At the time, he liked his photographs, they changed the way the competition was shown.
"They were a bit different. We broke this thing of showing pianists only from the stage. We started to sneak into the backstage area. So as to show more and also show the difficult life of a musician. Because it is a life full of sacrifices. Hours of lonely rehearsals, training. It has quite a lot in common with the life of an athlete, because these are hours of practice. Often alone in the hall. It's worth showing that."
Behind the scenes of the Chopin Competition
This year, 84 participants from 18 countries entered the 19th edition of the competition, including 28 from China, 13 from Poland and 13 from Japan. Forty pianists, including four Poles, made it to the second stage. The winner will announced in the final, which will run from 18 to 20 October.
The organisers of the Chopin competition want to provide the participants with the best possible conditions for concentration. That is why Grzędziński has unrestricted access to the backstage area.
The photographs allow us to feel the atmosphere of the competition, but also to see how music brings people together across borders. People who communicate with each other using the language of études, waltzes, nocturnes and preludes - by Chopin, of course.
But what does he observe there? What scenes, what atmosphere?
"Each of this year's 84 pianists is an absolute individual. There are 16-year-olds and almost 30-year-olds, each with a different baggage of experience. It is interesting to watch how they deal with stress. Just now, Yehuda Prokopovich was playing a character who was riddled with stress. Others even sink into themselves, trying to cut themselves off from the reality around them."
Grzędziński emphasises that what fascinates him about the people he photographs is their passion. Entering the competition is preceded not only by preliminaries, but also by years of practice.
"Some people give their first concerts at the age of four! We are talking about a situation where a person in their twenties already has 15 years of professional experience! It is unbelievable to meet such people and interact with them."

- SET OF TASKS -
(a) Mark each statement about the Chopin Competition text yes or no, quoting the words of the text that decide it: (i) Forty pianists reached the second stage. (ii) Thirteen of the competitors came from China. (iii) Grzędziński's access to the backstage area is restricted.
(b) Resume the text about photographing the Chopin Competition from where it stops.

- INFORMATION SUPPLIED -
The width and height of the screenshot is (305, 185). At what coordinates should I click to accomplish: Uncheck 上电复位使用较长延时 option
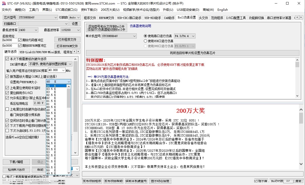7,88
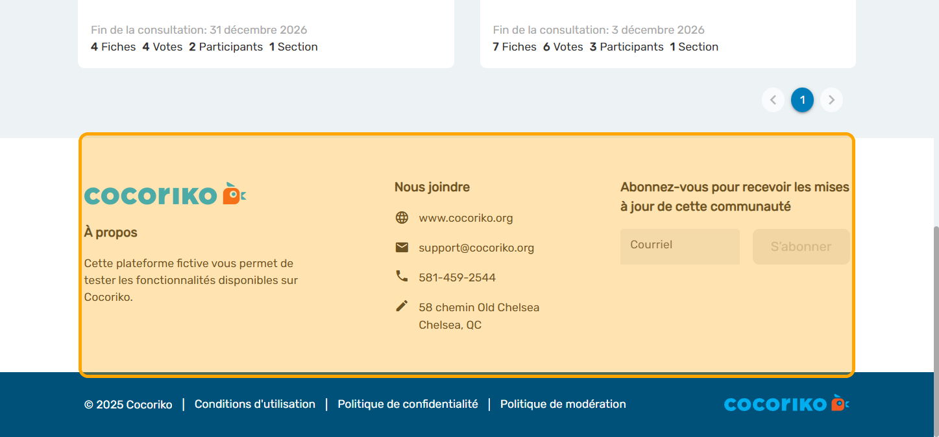Click the Cocoriko logo above À propos
The height and width of the screenshot is (437, 939).
click(x=165, y=195)
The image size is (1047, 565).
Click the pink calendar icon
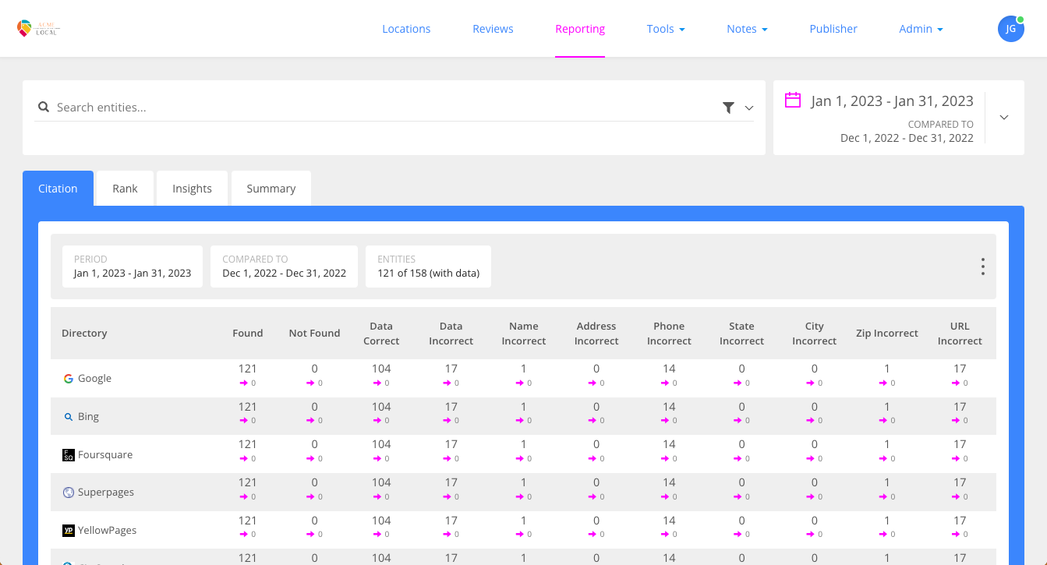click(x=793, y=101)
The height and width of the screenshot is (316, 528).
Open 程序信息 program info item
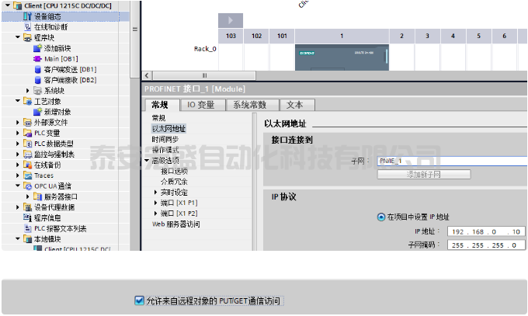tap(28, 218)
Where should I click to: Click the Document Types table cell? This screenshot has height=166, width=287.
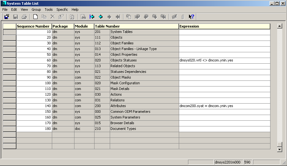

- SET OF ANSWERS -
(a)
(i) Yes: "Forty pianists, including four Poles, made it to the second stage."
(ii) No: "including 28 from China, 13 from Poland and 13 from Japan"
(iii) No: "That is why Grzędziński has unrestricted access to the backstage area."

(b)
When war meets Chopin
Sometimes Grzędziński's two worlds - war and Chopin - merge and surprisingly intermingle. And literally. One such event earned him the Photograph of the Year award at Grand Press Photo 2022.
"It was probably on the fifth of March 2022. A bomb fell on Biala Cerkiew, a town about 80 kilometres south of Kyiv. Suddenly there was an explosion in the town where we were. Kyiv was encircled on three sides by the Russians. We went to the scene and it turned out that a bomb or a rocket had exploded between the single-family houses - to this day I don't know what it was exactly', Grzędziński recalls.
One of the houses that suffered mightily was that of Irina Maniukina, a 48-year-old pianist at the time.
"There was a burnt facade there, the door was kicked down, everything was flying. Her daughter was also slightly injured. Luckily it was only scratches on the skin. And so we walked around that house. And she [Irina] at one point walks up to the piano, takes the protective cover off it and starts playing. On a completely out of tune instrument, in a room with broken windows, she starts playing Chopin. And I had shivers at that moment. Because these are my two photographic worlds... Suddenly, they intersected in one place and at one moment".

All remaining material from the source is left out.